Further, when asked the obvious question of why they didn’t create metrics that could be well-understood by senior executives, 59% of security personnel polled said the information is too technical to be understood by non-technical management in any form, and 35% said it just takes too much time and resources to prepare and report metrics to the non-technical set.
“Even though most organizations rely on metrics for operational improvement in IT, more than half of IT professionals appear to be concerned about their ability to use metrics to communicate effectively with senior executives about security”, said Larry Ponemon, chairman and founder of the Ponemon Institute, in a statement.
Other responses indicate an even worse communication breakdown: 48% said pressing issues take precedence to dealing with making sure they “get” the metrics; 40% said they only communicate with executives when there is an actual security incident; and 18% said senior executives are not interested in the information at all.
“These results correlate with the dozens of conversations we have been having with CISOs across the globe,” said Rekha Shenoy, vice president of marketing and corporate development at Tripwire, which sponsored the study. “CISOs talk about the importance of leveraging metrics as a way to influence business leadership and build a risk management practice within their companies. Unfortunately, they struggle with the bigger challenge of producing meaningful metrics, while those they use are rarely aligned with business goals.”
The study postulates that one potential contributing factor in the disconnect between IT and management is the fact that security professionals have traditionally viewed metrics as valuable operational performance measurements, while executives tend to evaluate security based on cost.
“Neither of these approaches is well adapted to communicating the effectiveness of risk-based security programs,” the report noted. “This disconnect demonstrates the escalating value of communication skills in senior security roles. As business leaders are required to disclose more about their organization’s security risks, those business-oriented security executives with good communication skills will be in even greater demand.”

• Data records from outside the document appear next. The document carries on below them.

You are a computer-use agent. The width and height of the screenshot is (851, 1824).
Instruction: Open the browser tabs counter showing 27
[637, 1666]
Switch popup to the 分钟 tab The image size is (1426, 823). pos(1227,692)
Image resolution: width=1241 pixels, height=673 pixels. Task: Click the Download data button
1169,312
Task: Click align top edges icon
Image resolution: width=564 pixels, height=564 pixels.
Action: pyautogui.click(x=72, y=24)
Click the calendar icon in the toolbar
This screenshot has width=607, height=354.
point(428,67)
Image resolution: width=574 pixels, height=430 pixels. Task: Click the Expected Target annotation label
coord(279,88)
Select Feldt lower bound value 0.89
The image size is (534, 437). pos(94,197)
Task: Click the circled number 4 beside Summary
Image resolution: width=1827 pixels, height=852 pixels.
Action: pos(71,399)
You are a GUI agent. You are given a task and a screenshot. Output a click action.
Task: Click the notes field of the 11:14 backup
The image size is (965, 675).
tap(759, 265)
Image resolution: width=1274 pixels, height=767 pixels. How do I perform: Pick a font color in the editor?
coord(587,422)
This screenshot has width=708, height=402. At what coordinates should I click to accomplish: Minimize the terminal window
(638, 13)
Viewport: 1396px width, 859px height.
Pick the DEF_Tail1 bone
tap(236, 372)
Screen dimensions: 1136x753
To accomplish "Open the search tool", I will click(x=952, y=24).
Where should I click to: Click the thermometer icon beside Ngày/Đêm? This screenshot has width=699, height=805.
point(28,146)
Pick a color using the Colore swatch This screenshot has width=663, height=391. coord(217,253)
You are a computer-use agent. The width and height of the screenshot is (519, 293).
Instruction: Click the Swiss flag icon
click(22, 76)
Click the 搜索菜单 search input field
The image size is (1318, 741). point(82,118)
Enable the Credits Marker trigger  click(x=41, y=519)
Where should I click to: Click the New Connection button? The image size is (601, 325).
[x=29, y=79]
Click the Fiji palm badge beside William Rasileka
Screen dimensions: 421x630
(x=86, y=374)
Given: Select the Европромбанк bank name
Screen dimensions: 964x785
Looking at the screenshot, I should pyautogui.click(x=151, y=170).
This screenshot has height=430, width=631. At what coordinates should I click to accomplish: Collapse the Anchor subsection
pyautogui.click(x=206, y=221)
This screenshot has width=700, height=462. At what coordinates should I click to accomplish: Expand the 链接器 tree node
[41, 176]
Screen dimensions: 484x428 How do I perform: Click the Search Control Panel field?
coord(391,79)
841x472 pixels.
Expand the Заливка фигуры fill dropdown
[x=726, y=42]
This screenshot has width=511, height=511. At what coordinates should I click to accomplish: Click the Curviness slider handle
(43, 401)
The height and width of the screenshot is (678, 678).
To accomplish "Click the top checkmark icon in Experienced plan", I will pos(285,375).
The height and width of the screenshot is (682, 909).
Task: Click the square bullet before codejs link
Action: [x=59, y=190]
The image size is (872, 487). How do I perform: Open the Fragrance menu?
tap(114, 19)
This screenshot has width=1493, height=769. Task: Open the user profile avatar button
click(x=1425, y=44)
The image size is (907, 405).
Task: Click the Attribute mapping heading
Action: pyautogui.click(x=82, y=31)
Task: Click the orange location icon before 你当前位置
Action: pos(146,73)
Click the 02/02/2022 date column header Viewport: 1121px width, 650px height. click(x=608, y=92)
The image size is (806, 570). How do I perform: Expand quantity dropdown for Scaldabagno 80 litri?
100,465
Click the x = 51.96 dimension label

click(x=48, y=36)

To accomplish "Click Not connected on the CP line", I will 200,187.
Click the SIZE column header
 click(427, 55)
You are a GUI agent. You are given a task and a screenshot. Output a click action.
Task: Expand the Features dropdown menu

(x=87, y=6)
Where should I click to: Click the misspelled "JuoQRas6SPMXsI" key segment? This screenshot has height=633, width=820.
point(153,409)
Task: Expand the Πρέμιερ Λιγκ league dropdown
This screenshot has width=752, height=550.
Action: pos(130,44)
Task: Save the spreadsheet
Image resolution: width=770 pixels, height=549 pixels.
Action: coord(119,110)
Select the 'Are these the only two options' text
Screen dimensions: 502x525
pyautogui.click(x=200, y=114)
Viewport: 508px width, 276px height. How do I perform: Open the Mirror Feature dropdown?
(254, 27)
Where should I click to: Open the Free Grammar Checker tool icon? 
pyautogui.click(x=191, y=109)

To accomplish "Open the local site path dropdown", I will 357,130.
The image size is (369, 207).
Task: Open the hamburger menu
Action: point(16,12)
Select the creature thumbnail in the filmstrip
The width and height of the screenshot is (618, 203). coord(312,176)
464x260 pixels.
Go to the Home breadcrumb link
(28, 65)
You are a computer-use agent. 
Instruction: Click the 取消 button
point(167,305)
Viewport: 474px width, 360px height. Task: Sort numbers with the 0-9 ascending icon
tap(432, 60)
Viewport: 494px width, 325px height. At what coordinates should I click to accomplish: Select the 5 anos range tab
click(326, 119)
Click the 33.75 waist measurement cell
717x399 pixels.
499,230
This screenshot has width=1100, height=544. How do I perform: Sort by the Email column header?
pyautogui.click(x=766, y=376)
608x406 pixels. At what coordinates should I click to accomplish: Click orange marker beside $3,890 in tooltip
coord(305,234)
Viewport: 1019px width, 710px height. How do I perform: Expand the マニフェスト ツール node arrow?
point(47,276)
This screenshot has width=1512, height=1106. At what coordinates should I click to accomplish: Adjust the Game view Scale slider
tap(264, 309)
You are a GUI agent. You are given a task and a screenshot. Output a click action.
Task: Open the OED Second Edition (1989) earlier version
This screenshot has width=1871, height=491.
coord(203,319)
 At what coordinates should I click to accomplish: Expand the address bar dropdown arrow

A June Ponemon study found similar evidence of an understanding gap between technical and non-technical sides of the house. Research found that there is a clear difference between the confidence of executive teams when it comes to business’ cyber-defense strategy, compared with the views of the technicians tasked with maintaining it. Specifically, 32% of executives described their organization’s cybersecurity posture as “excellent”, but only 18% of technicians did.
The bottom line? The communications lines need to be reopened. “Finding meaningful ways to successfully bridge this communication gap is critical to broader adoption of risk-based security programs,” Ponemon noted in the report. “The onus for this effort clearly lies with IT security and risk professionals.”